:: PROVIDED ENTRIES

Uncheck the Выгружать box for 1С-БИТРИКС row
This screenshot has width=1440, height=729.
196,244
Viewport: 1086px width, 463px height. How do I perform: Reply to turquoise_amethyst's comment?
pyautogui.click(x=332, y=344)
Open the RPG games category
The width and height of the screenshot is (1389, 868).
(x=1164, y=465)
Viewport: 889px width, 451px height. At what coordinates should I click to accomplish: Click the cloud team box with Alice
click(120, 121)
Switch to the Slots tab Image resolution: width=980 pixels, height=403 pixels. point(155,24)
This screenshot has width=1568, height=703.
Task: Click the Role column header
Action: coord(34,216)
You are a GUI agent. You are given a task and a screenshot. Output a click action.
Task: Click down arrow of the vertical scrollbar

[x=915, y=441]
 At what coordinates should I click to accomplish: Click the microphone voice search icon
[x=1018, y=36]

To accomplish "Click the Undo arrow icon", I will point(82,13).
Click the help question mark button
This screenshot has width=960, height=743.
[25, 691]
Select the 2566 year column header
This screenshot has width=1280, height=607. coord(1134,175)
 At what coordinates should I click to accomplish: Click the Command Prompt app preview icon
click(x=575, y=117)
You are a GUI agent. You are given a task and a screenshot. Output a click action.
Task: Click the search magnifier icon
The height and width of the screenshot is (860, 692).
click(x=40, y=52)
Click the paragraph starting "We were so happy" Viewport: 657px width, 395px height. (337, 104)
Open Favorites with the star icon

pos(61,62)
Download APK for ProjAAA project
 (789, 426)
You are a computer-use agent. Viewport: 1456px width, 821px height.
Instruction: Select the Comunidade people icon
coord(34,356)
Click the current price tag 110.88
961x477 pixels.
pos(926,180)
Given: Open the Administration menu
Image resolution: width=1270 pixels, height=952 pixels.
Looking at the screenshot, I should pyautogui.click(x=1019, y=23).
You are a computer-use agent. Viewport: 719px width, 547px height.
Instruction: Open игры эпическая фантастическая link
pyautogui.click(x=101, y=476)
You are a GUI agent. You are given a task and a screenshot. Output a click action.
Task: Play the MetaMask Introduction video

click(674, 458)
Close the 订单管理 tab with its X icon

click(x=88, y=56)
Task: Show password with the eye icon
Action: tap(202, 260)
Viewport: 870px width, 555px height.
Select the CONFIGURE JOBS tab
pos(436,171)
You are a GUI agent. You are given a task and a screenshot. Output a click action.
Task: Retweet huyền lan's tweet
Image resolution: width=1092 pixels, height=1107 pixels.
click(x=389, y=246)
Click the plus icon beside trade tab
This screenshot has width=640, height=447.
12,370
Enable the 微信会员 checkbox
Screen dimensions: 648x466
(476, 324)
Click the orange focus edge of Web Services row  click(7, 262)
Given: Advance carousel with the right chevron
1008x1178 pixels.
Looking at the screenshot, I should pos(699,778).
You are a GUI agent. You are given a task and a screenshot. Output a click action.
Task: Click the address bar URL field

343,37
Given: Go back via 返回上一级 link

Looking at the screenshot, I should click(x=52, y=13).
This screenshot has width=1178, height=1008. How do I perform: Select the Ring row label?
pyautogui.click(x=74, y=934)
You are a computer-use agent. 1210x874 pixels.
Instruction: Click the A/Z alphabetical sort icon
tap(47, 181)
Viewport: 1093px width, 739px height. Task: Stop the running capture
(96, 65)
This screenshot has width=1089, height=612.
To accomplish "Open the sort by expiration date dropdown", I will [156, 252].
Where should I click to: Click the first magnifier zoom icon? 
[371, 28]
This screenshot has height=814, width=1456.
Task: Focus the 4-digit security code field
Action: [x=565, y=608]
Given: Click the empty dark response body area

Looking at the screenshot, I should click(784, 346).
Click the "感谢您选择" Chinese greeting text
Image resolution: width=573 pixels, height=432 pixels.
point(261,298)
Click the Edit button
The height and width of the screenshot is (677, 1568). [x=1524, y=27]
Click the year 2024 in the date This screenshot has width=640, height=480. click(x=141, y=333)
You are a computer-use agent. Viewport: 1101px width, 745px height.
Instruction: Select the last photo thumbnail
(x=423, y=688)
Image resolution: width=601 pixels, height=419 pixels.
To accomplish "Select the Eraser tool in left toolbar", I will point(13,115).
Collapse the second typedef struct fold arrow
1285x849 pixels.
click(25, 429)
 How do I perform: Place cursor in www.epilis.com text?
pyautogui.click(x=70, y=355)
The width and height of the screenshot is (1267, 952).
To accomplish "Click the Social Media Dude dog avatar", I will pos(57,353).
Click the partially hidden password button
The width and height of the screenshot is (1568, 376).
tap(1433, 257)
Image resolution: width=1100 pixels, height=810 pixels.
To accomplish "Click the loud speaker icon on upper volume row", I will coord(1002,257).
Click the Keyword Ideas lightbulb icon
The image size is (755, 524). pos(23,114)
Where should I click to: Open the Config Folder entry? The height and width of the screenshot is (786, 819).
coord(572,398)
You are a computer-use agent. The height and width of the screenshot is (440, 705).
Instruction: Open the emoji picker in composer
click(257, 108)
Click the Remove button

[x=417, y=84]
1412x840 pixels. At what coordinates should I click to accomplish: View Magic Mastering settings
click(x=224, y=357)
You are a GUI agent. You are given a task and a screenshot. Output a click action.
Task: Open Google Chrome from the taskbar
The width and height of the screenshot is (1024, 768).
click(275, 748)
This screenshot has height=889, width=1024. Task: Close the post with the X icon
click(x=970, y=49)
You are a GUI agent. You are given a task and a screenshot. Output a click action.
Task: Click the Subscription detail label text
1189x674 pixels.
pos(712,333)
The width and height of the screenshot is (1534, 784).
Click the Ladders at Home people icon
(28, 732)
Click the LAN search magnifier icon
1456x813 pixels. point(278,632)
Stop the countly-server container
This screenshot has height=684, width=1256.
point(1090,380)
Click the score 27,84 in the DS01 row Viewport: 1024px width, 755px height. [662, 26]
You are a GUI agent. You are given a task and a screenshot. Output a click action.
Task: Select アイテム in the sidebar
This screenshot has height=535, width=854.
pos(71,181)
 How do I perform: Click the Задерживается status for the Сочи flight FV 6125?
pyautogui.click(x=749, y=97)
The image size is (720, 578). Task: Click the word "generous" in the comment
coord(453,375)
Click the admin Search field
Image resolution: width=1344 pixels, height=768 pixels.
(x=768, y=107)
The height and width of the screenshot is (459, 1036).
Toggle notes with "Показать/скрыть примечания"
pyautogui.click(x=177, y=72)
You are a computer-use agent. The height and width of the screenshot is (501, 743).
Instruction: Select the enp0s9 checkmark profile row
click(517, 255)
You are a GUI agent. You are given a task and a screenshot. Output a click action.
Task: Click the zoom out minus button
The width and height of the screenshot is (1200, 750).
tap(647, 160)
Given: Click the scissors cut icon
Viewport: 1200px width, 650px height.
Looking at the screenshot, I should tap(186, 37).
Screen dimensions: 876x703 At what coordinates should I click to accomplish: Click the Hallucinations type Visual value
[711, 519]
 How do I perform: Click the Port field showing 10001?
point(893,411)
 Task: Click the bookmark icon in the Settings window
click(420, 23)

::::

• _SHORT EXERCISE_
Output every line of the records above as a Markdown table with two columns, Row and Line, with a running number under Row and the line's text under Line. Leave out blank lines.

• _EXERCISE ANSWER_
| Row | Line |
|---|---|
| 1 | Uncheck the Выгружать box for 1С-БИТРИКС row |
| 2 | This screenshot has width=1440, height=729. |
| 3 | 196,244 |
| 4 | Viewport: 1086px width, 463px height. How do I perform: Reply to turquoise_amethyst's comment? |
| 5 | pyautogui.click(x=332, y=344) |
| 6 | Open the RPG games category |
| 7 | The width and height of the screenshot is (1389, 868). |
| 8 | (x=1164, y=465) |
| 9 | Viewport: 889px width, 451px height. At what coordinates should I click to accomplish: Click the cloud team box with Alice |
| 10 | click(120, 121) |
| 11 | Switch to the Slots tab Image resolution: width=980 pixels, height=403 pixels. point(155,24) |
| 12 | This screenshot has width=1568, height=703. |
| 13 | Task: Click the Role column header |
| 14 | Action: coord(34,216) |
| 15 | You are a GUI agent. You are given a task and a screenshot. Output a click action. |
| 16 | Task: Click down arrow of the vertical scrollbar |
| 17 | [x=915, y=441] |
| 18 |  At what coordinates should I click to accomplish: Click the microphone voice search icon |
| 19 | [x=1018, y=36] |
| 20 | To accomplish "Click the Undo arrow icon", I will point(82,13). |
| 21 | Click the help question mark button |
| 22 | This screenshot has width=960, height=743. |
| 23 | [25, 691] |
| 24 | Select the 2566 year column header |
| 25 | This screenshot has width=1280, height=607. coord(1134,175) |
| 26 |  At what coordinates should I click to accomplish: Click the Command Prompt app preview icon |
| 27 | click(x=575, y=117) |
| 28 | You are a GUI agent. You are given a task and a screenshot. Output a click action. |
| 29 | Task: Click the search magnifier icon |
| 30 | The height and width of the screenshot is (860, 692). |
| 31 | click(x=40, y=52) |
| 32 | Click the paragraph starting "We were so happy" Viewport: 657px width, 395px height. (337, 104) |
| 33 | Open Favorites with the star icon |
| 34 | pos(61,62) |
| 35 | Download APK for ProjAAA project |
| 36 |  (789, 426) |
| 37 | You are a computer-use agent. Viewport: 1456px width, 821px height. |
| 38 | Instruction: Select the Comunidade people icon |
| 39 | coord(34,356) |
| 40 | Click the current price tag 110.88 |
| 41 | 961x477 pixels. |
| 42 | pos(926,180) |
| 43 | Given: Open the Administration menu |
| 44 | Image resolution: width=1270 pixels, height=952 pixels. |
| 45 | Looking at the screenshot, I should pyautogui.click(x=1019, y=23). |
| 46 | You are a computer-use agent. Viewport: 719px width, 547px height. |
| 47 | Instruction: Open игры эпическая фантастическая link |
| 48 | pyautogui.click(x=101, y=476) |
| 49 | You are a GUI agent. You are given a task and a screenshot. Output a click action. |
| 50 | Task: Play the MetaMask Introduction video |
| 51 | click(674, 458) |
| 52 | Close the 订单管理 tab with its X icon |
| 53 | click(x=88, y=56) |
| 54 | Task: Show password with the eye icon |
| 55 | Action: tap(202, 260) |
| 56 | Viewport: 870px width, 555px height. |
| 57 | Select the CONFIGURE JOBS tab |
| 58 | pos(436,171) |
| 59 | You are a GUI agent. You are given a task and a screenshot. Output a click action. |
| 60 | Task: Retweet huyền lan's tweet |
| 61 | Image resolution: width=1092 pixels, height=1107 pixels. |
| 62 | click(x=389, y=246) |
| 63 | Click the plus icon beside trade tab |
| 64 | This screenshot has width=640, height=447. |
| 65 | 12,370 |
| 66 | Enable the 微信会员 checkbox |
| 67 | Screen dimensions: 648x466 |
| 68 | (476, 324) |
| 69 | Click the orange focus edge of Web Services row  click(7, 262) |
| 70 | Given: Advance carousel with the right chevron |
| 71 | 1008x1178 pixels. |
| 72 | Looking at the screenshot, I should pos(699,778). |
| 73 | You are a GUI agent. You are given a task and a screenshot. Output a click action. |
| 74 | Task: Click the address bar URL field |
| 75 | 343,37 |
| 76 | Given: Go back via 返回上一级 link |
| 77 | Looking at the screenshot, I should click(x=52, y=13). |
| 78 | This screenshot has width=1178, height=1008. How do I perform: Select the Ring row label? |
| 79 | pyautogui.click(x=74, y=934) |
| 80 | You are a computer-use agent. 1210x874 pixels. |
| 81 | Instruction: Click the A/Z alphabetical sort icon |
| 82 | tap(47, 181) |
| 83 | Viewport: 1093px width, 739px height. Task: Stop the running capture |
| 84 | (96, 65) |
| 85 | This screenshot has width=1089, height=612. |
| 86 | To accomplish "Open the sort by expiration date dropdown", I will [156, 252]. |
| 87 | Where should I click to: Click the first magnifier zoom icon?  |
| 88 | [371, 28] |
| 89 | This screenshot has height=814, width=1456. |
| 90 | Task: Focus the 4-digit security code field |
| 91 | Action: [x=565, y=608] |
| 92 | Given: Click the empty dark response body area |
| 93 | Looking at the screenshot, I should click(784, 346). |
| 94 | Click the "感谢您选择" Chinese greeting text |
| 95 | Image resolution: width=573 pixels, height=432 pixels. |
| 96 | point(261,298) |
| 97 | Click the Edit button |
| 98 | The height and width of the screenshot is (677, 1568). [x=1524, y=27] |
| 99 | Click the year 2024 in the date This screenshot has width=640, height=480. click(x=141, y=333) |
| 100 | You are a computer-use agent. Viewport: 1101px width, 745px height. |
| 101 | Instruction: Select the last photo thumbnail |
| 102 | (x=423, y=688) |
| 103 | Image resolution: width=601 pixels, height=419 pixels. |
| 104 | To accomplish "Select the Eraser tool in left toolbar", I will point(13,115). |
| 105 | Collapse the second typedef struct fold arrow |
| 106 | 1285x849 pixels. |
| 107 | click(25, 429) |
| 108 |  How do I perform: Place cursor in www.epilis.com text? |
| 109 | pyautogui.click(x=70, y=355) |
| 110 | The width and height of the screenshot is (1267, 952). |
| 111 | To accomplish "Click the Social Media Dude dog avatar", I will pos(57,353). |
| 112 | Click the partially hidden password button |
| 113 | The width and height of the screenshot is (1568, 376). |
| 114 | tap(1433, 257) |
| 115 | Image resolution: width=1100 pixels, height=810 pixels. |
| 116 | To accomplish "Click the loud speaker icon on upper volume row", I will coord(1002,257). |
| 117 | Click the Keyword Ideas lightbulb icon |
| 118 | The image size is (755, 524). pos(23,114) |
| 119 | Where should I click to: Open the Config Folder entry? The height and width of the screenshot is (786, 819). |
| 120 | coord(572,398) |
| 121 | You are a computer-use agent. The height and width of the screenshot is (440, 705). |
| 122 | Instruction: Open the emoji picker in composer |
| 123 | click(257, 108) |
| 124 | Click the Remove button |
| 125 | [x=417, y=84] |
| 126 | 1412x840 pixels. At what coordinates should I click to accomplish: View Magic Mastering settings |
| 127 | click(x=224, y=357) |
| 128 | You are a GUI agent. You are given a task and a screenshot. Output a click action. |
| 129 | Task: Open Google Chrome from the taskbar |
| 130 | The width and height of the screenshot is (1024, 768). |
| 131 | click(275, 748) |
| 132 | This screenshot has height=889, width=1024. Task: Close the post with the X icon |
| 133 | click(x=970, y=49) |
| 134 | You are a GUI agent. You are given a task and a screenshot. Output a click action. |
| 135 | Task: Click the Subscription detail label text |
| 136 | 1189x674 pixels. |
| 137 | pos(712,333) |
| 138 | The width and height of the screenshot is (1534, 784). |
| 139 | Click the Ladders at Home people icon |
| 140 | (28, 732) |
| 141 | Click the LAN search magnifier icon |
| 142 | 1456x813 pixels. point(278,632) |
| 143 | Stop the countly-server container |
| 144 | This screenshot has height=684, width=1256. |
| 145 | point(1090,380) |
| 146 | Click the score 27,84 in the DS01 row Viewport: 1024px width, 755px height. [662, 26] |
| 147 | You are a GUI agent. You are given a task and a screenshot. Output a click action. |
| 148 | Task: Select アイテム in the sidebar |
| 149 | This screenshot has height=535, width=854. |
| 150 | pos(71,181) |
| 151 |  How do I perform: Click the Задерживается status for the Сочи flight FV 6125? |
| 152 | pyautogui.click(x=749, y=97) |
| 153 | The image size is (720, 578). Task: Click the word "generous" in the comment |
| 154 | coord(453,375) |
| 155 | Click the admin Search field |
| 156 | Image resolution: width=1344 pixels, height=768 pixels. |
| 157 | (x=768, y=107) |
| 158 | The height and width of the screenshot is (459, 1036). |
| 159 | Toggle notes with "Показать/скрыть примечания" |
| 160 | pyautogui.click(x=177, y=72) |
| 161 | You are a computer-use agent. The height and width of the screenshot is (501, 743). |
| 162 | Instruction: Select the enp0s9 checkmark profile row |
| 163 | click(517, 255) |
| 164 | You are a GUI agent. You are given a task and a screenshot. Output a click action. |
| 165 | Task: Click the zoom out minus button |
| 166 | The width and height of the screenshot is (1200, 750). |
| 167 | tap(647, 160) |
| 168 | Given: Click the scissors cut icon |
| 169 | Viewport: 1200px width, 650px height. |
| 170 | Looking at the screenshot, I should tap(186, 37). |
| 171 | Screen dimensions: 876x703 At what coordinates should I click to accomplish: Click the Hallucinations type Visual value |
| 172 | [711, 519] |
| 173 |  How do I perform: Click the Port field showing 10001? |
| 174 | point(893,411) |
| 175 |  Task: Click the bookmark icon in the Settings window |
| 176 | click(420, 23) |